*Activity*
Among the entries below, count each line holding the word "swatch". Write only the number.
--- Information provided Enclosed Below ---
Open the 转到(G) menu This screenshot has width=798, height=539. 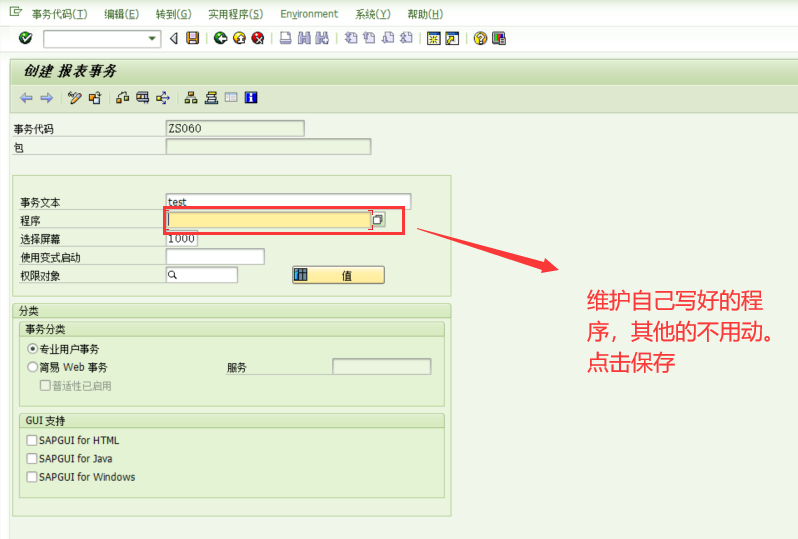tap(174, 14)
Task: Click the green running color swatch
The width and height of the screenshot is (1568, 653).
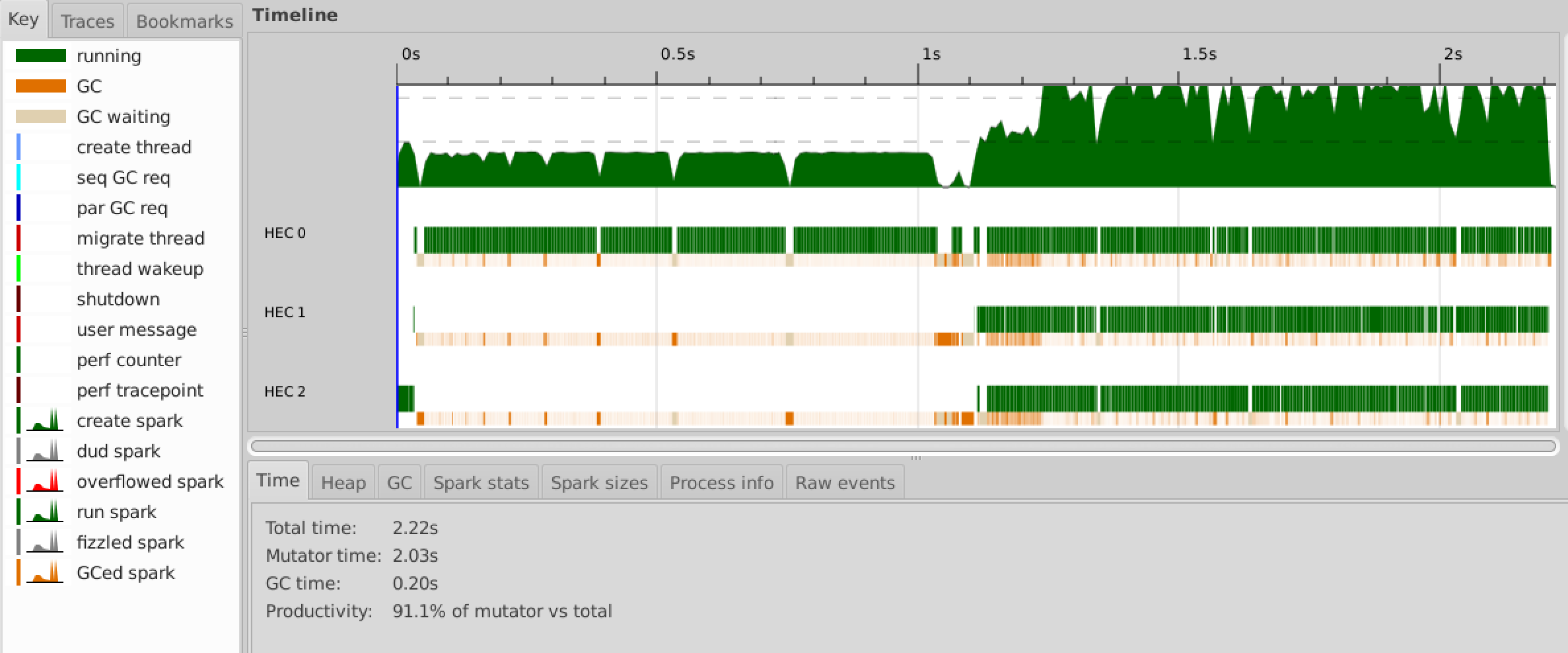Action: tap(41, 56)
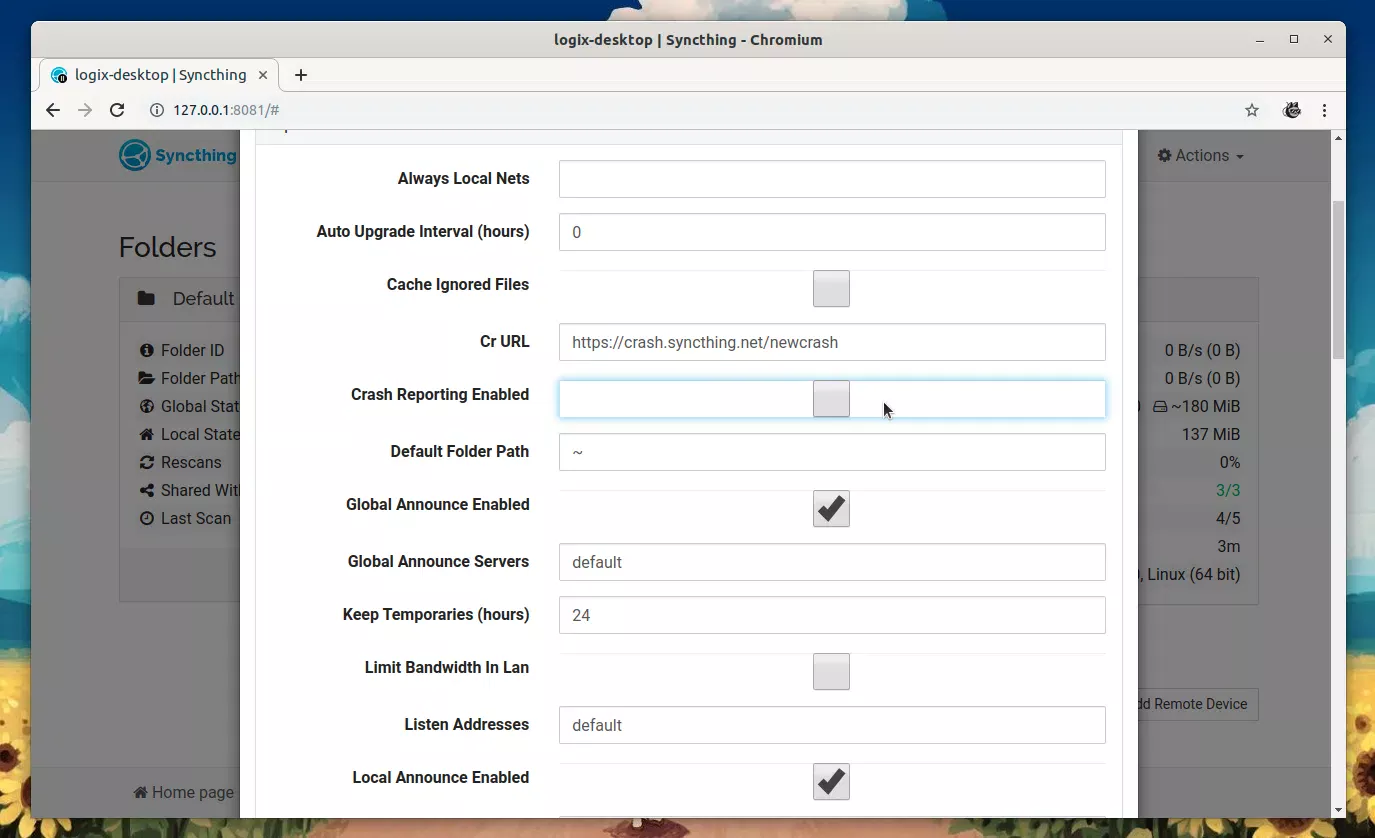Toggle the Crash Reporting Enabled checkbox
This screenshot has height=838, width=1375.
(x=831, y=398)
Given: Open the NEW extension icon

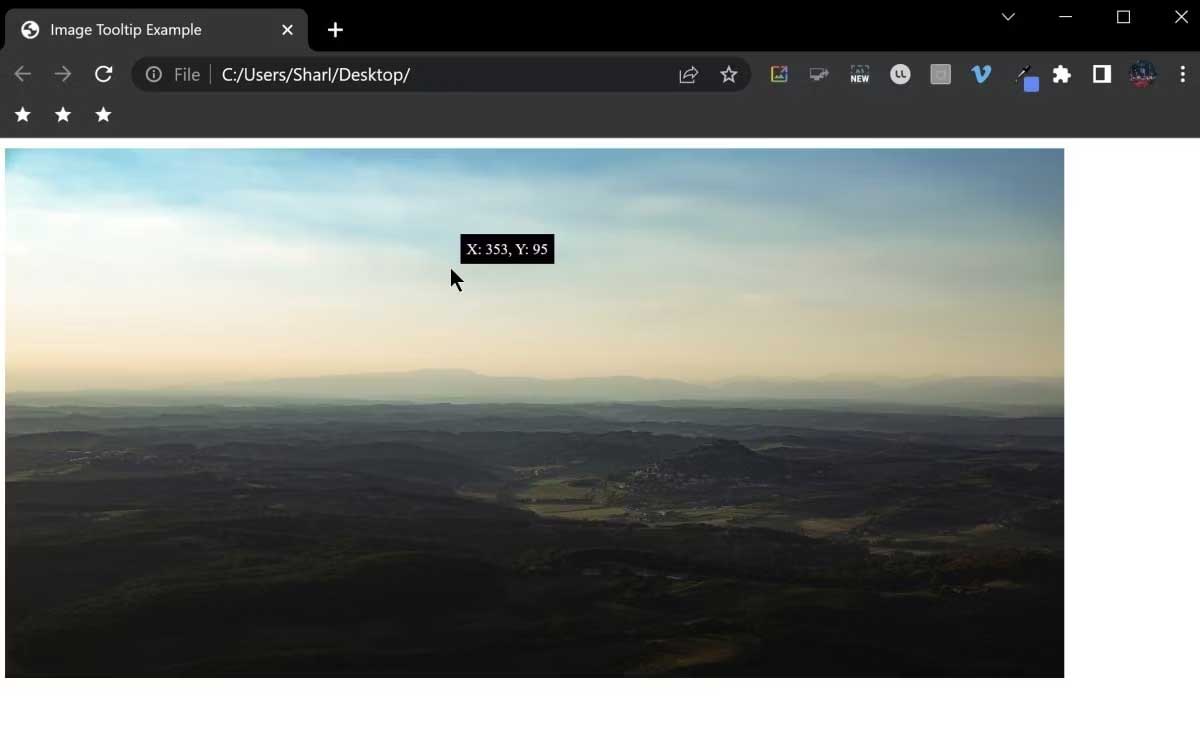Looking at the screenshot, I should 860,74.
--- End of Enclosed Information provided ---
--- Information provided Enclosed Below ---
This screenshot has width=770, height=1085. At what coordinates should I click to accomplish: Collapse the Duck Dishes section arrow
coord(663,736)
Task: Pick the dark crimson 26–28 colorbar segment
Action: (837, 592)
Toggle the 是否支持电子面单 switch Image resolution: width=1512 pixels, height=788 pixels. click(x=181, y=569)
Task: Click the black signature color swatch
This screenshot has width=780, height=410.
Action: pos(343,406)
--- End of Enclosed Information provided ---
--- Information provided Enclosed Below ---
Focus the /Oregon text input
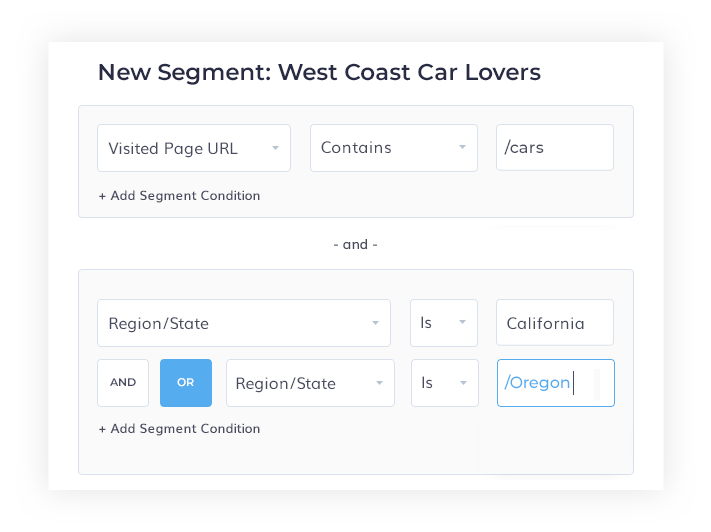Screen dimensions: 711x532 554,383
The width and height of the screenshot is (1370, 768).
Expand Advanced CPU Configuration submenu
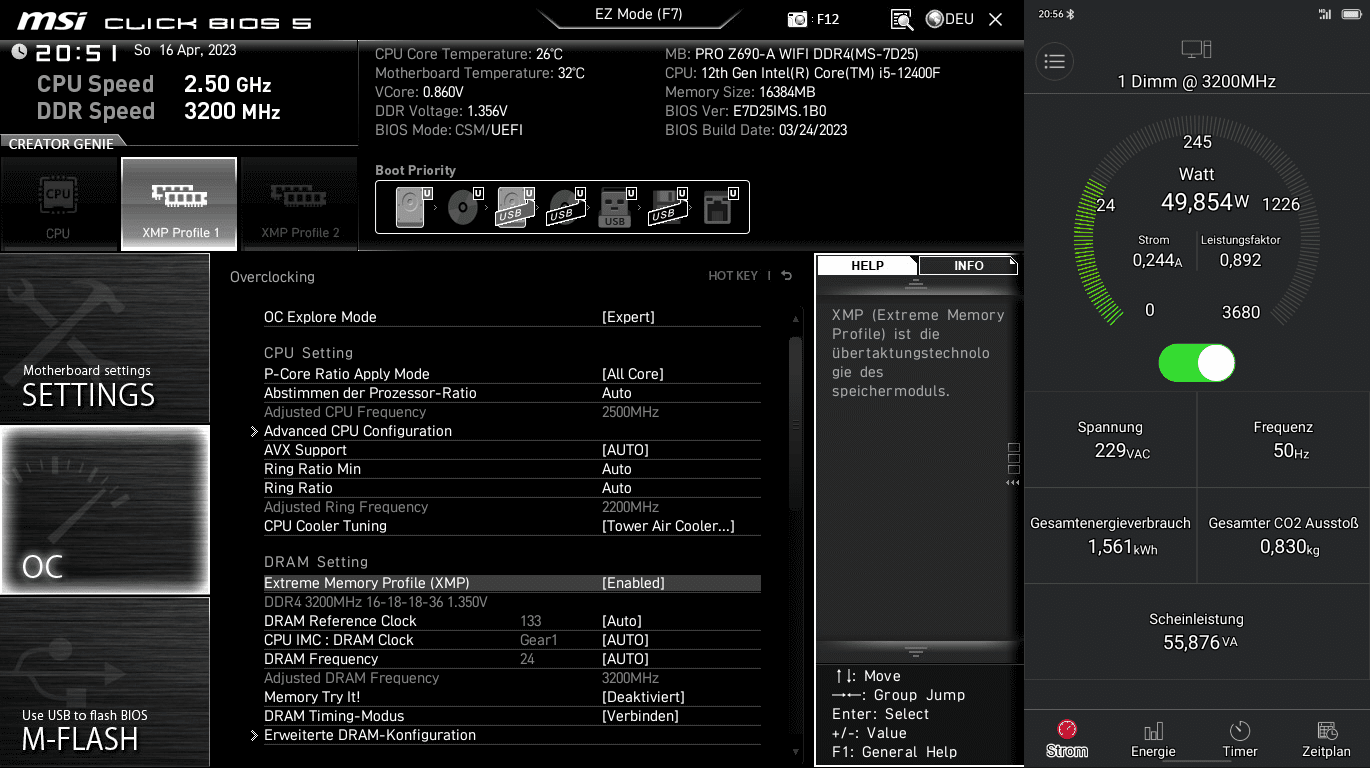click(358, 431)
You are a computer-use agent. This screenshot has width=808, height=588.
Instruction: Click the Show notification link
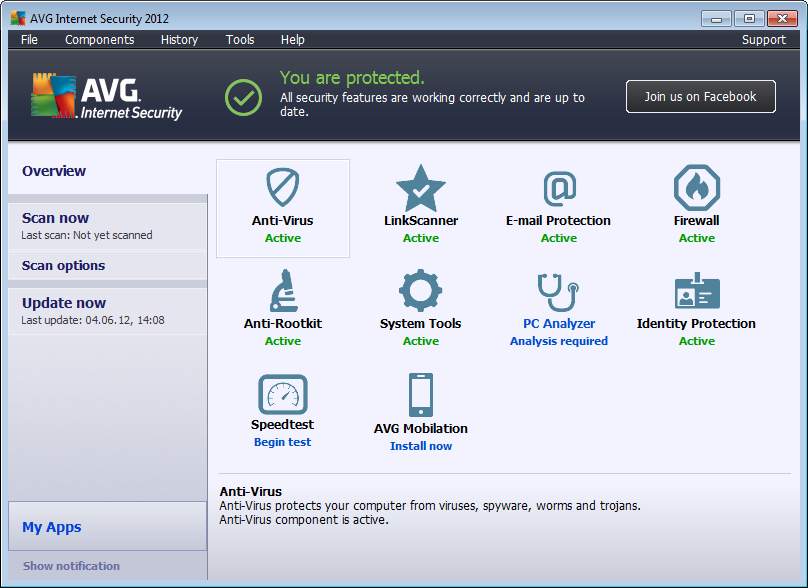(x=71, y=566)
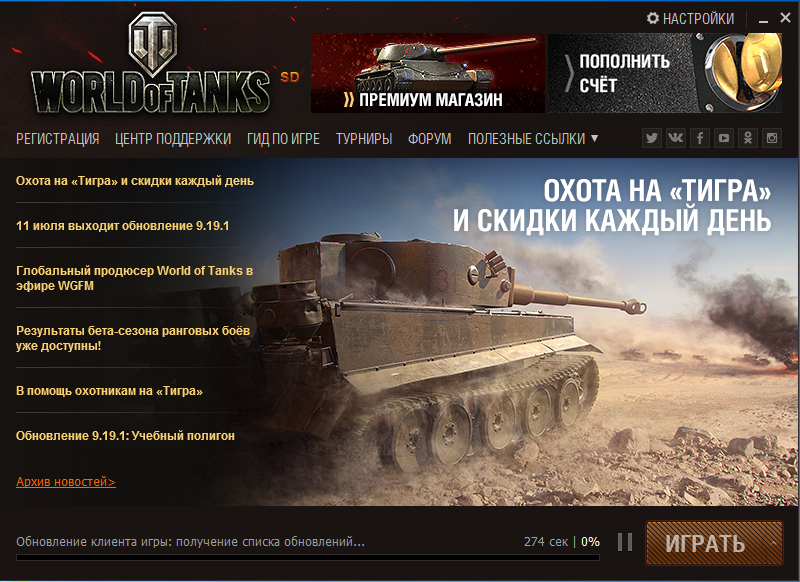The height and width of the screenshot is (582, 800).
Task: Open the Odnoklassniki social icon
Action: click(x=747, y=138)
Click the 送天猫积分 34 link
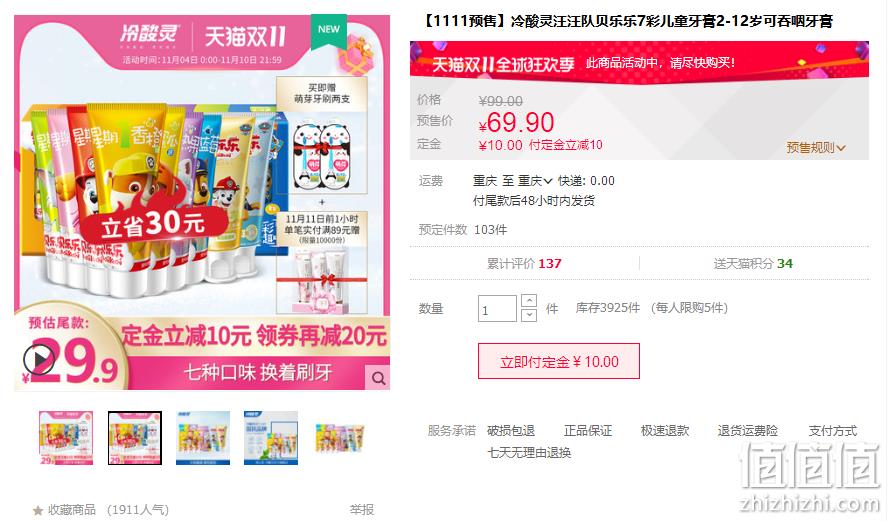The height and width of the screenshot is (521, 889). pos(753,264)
--- End of Enclosed Information provided ---
*Result for this task*
2